Magic Spheres (Science of Density) – SICK Science

A heavy, metal ball bearing "magically" transforms into a Ping-Pong® ball in a jar of un-popped popcorn.

Science is not magic but magic definitely needs science. Say this to your friends, “Let’s make this metal ball bearing become a featherweight plastic sphere.” Everyone will think “Magic trick!” but you know it’s all just science. The fun is in seeing their reactions but also, afterwards being able to share the science that you used… if you want to share it, that is. When you perform this demonstration, your audience won’t believe what they saw happen right in front of them.

SICK Science® is a registered trademark of Steve Spangler, Inc. All Rights Reserved.
Ping-Pong® is a registered trademark of Parker Brothers.

Experiment Materials

  • Tall, clear, plastic container with lid
  • Un-popped pop corn
  • Large, metal, ball bearing
  • Matching plastic sphere (like a Ping-Pong ball)
  • Adult supervision

Experiment Videos

Experiment

1

Fill a tall, clear container three quarters-full with un-popped pop corn.
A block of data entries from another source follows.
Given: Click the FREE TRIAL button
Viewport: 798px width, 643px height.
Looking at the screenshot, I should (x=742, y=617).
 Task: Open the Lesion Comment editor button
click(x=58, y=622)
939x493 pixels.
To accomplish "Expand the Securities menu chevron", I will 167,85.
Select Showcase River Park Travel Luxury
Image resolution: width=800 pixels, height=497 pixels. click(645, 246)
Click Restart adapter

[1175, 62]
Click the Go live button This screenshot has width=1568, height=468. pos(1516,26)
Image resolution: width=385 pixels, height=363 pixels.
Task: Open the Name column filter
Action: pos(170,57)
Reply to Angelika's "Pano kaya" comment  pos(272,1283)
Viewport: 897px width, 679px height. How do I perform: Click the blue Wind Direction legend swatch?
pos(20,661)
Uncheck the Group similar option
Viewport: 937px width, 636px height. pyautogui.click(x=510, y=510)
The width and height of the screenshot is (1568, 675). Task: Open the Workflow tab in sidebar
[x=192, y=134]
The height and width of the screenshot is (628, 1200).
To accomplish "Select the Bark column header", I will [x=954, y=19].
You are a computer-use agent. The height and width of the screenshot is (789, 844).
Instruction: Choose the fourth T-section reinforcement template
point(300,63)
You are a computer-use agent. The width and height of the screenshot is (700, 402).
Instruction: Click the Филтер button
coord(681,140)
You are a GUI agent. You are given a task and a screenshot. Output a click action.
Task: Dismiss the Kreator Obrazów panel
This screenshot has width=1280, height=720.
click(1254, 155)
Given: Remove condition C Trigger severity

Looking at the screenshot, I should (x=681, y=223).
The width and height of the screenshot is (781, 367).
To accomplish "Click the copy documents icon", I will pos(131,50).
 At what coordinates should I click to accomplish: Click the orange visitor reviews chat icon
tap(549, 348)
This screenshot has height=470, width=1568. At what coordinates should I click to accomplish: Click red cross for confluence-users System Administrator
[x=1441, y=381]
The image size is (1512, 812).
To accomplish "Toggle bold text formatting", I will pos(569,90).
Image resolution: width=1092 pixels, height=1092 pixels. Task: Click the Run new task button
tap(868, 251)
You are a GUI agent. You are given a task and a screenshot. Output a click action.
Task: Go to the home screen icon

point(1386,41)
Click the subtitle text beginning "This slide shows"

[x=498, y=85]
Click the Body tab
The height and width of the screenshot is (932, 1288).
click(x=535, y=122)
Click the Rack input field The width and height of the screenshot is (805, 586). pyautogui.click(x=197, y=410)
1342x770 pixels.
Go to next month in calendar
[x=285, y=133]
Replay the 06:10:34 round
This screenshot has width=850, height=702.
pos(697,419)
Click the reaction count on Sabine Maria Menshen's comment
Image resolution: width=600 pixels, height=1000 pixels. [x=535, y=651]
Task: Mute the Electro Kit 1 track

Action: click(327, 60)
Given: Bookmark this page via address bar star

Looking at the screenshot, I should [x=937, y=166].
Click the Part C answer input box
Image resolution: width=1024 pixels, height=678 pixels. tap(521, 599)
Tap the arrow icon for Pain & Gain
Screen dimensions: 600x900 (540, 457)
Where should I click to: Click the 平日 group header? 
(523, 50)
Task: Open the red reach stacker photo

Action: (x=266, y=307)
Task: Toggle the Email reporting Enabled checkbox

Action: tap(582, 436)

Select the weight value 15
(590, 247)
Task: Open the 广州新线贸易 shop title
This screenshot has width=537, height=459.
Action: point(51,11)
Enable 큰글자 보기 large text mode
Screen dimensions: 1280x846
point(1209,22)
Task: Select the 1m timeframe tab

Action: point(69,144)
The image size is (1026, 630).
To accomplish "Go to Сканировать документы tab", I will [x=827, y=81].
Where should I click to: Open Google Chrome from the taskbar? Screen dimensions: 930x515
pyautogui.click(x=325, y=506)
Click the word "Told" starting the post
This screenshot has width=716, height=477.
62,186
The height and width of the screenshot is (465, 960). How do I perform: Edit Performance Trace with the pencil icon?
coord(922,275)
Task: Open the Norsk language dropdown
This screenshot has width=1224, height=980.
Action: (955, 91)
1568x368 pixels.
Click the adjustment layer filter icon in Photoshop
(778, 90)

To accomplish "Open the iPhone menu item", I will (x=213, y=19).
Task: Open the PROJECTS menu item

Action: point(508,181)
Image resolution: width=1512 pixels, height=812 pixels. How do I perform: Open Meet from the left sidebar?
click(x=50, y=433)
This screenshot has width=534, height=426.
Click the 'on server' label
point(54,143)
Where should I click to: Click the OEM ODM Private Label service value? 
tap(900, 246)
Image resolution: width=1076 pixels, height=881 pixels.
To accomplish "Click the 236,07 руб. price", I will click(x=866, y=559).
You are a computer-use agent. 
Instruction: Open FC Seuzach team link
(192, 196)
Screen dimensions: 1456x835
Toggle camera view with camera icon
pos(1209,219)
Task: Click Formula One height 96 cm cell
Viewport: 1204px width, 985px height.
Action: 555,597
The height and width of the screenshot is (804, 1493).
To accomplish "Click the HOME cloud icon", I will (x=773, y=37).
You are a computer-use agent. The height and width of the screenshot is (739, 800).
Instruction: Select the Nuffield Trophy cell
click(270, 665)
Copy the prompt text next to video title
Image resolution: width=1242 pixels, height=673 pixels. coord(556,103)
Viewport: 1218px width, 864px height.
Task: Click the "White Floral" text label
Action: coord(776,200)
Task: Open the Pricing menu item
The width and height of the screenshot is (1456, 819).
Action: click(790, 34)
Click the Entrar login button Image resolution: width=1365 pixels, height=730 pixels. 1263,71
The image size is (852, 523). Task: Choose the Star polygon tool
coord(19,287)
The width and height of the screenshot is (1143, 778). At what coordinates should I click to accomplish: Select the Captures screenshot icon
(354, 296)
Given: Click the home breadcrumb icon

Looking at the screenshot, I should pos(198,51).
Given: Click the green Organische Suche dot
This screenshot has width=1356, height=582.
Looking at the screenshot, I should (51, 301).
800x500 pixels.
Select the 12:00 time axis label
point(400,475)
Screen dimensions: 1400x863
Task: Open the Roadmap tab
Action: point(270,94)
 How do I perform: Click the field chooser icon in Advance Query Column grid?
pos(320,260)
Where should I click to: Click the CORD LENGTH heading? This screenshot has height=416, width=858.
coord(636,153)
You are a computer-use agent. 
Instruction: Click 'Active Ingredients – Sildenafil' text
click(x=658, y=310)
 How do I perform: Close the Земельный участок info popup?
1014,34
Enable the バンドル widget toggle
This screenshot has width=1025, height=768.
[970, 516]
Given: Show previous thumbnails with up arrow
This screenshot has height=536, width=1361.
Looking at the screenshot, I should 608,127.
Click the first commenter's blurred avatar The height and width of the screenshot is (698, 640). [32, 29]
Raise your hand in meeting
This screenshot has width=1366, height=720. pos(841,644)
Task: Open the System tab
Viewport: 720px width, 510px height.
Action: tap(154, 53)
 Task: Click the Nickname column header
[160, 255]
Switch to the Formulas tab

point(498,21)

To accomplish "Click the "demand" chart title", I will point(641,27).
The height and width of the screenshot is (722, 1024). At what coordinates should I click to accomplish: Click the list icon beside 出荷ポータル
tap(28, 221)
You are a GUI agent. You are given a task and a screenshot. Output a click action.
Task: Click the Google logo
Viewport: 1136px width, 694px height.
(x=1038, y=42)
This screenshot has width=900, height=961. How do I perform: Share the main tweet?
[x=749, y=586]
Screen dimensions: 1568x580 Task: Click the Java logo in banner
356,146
[Here’s the science secret: Push the plastic sphere down into the pop corn kernels. Keep it in the center of the container. Make sure no one can see the sphere from any direction.]

2

Set the ball bearing on top of the pop corn  and place the lid on the container.

3

Conjure some “magic” words and make a few distractions. Pick up the container and swirl and shake it gently. The ball bearing quickly disappears and is replaced when the plastic sphere pops into view. Say what?!

4

Un-popped popcorn is easy to use and probably right at hand for you. Other materials may work as well. You could test pasta, dried pinto beans, rice, millet (a cereal grain), and beads. Generally, lighter color materials make it easier to see the “magic” that’s happening.

How Does It Work

You may have guessed that the secret is the density difference between the ball bearing and the plastic sphere. If you compare the size (the volume) of the two spheres, you’ll notice that they are likely very similar. However, if you compare the masses (the weight) of the two spheres, there’s a huge difference. The ball bearing is much heavier than the plastic sphere.

The two spheres share a comparable volume, but differ greatly in mass. This means the balls have different densities. Density is the measurement of how much “stuff” is packed into a measured space. That’s how we get the equation for density: Density = Mass (the stuff) ÷ Volume (a measured space). Nearly every substance and material imaginable has a different density. This is especially true for the two spheres you placed in the popcorn kernels. Lower density always stacks on top of higher density.

So, what does density have to do with the ball bearing sinking and the plastic sphere rising? The swirling motion of the pop corn kernels (which have a density somewhere in between the two spheres) allows the ball bearing to move downward and sink below the kernels. The same motion moves the plastic sphere upwards. Individual kernels are sliding downward, below the plastic sphere, as it rises.

Real-World Application

A dramatic salt water density change can be experienced in real life. While humans will (sort of) float in an ocean, they really float in bodies of water like Utah’s Great Salt Lake (USA) and the Dead Sea (Israel). These bodies of water are so salty that it’s nearly impossible to sink in them! Just be sure (1) not to have any cuts or scratches on you before going in (they’ll sting in salt water), and (2) to rinse off really well with fresh water when you get out.